● **What you need to do**
#1 In the swine flu transcript, reproduce the stretch from "The Center for" through "children’s Tamiflu antivirals." word for word.
#2 Answer these from the swine flu transcript:
(a) What is the title of the bestselling book written by Shannon Brownlee?
(b) Which earlier campaign is the government's vaccination program compared to?
(c) According to the CDC, how many children have died of swine flu since the spring?

● **Source document**
····················

In a new article in The Atlantic, Shannon Brownlee examines how some flu experts are challenging the medical orthodoxy and arguing that for those most in need of protection, flu shots and antiviral drugs may provide little to none. So where does that leave us if a bad pandemic strikes? Shannon Brownlee is the author of the bestselling book Overtreated: Why Too Much Medicine Is Making Us Sicker and Poorer. [includes rush transcript]
Transcript
AMY GOODMAN:
One week after President Obama declared swine flu a national emergency, demand for the H1N1 vaccine continues to outstrip supply. The government’s vaccination program that began last month is described as the most ambitious vaccination program since the anti-polio campaign of the ‘50s. But the program is off to a slow start. The media is abuzz with questions over the shortage of vaccines and the effectiveness of the Obama administration’s response to the pandemic.
The Center for Disease Control, or CDC, estimates swine flu is now widespread across forty-eight states in the country and has led to the deaths of 114 children since the spring. CDC Director Dr. Thomas Frieden called swine flu a, quote, “young person’s flu” at a news conference Friday and said health authorities are releasing the country’s entire stock of children’s Tamiflu antivirals.

····················

● **Dataset section**
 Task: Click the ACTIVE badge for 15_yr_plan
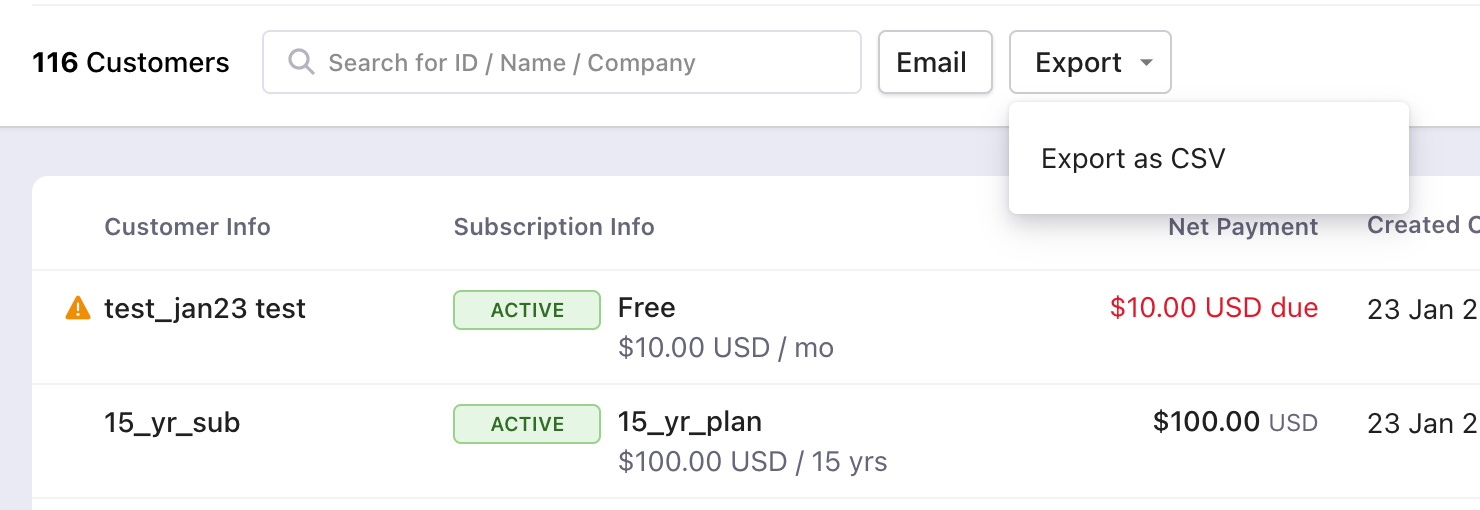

····················

● **Your responses**
#1
The Center for Disease Control, or CDC, estimates swine flu is now widespread across forty-eight states in the country and has led to the deaths of 114 children since the spring. CDC Director Dr. Thomas Frieden called swine flu a, quote, “young person’s flu” at a news conference Friday and said health authorities are releasing the country’s entire stock of children’s Tamiflu antivirals.

#2
(a) Overtreated: Why Too Much Medicine Is Making Us Sicker and Poorer
(b) The anti-polio campaign of the '50s
(c) 114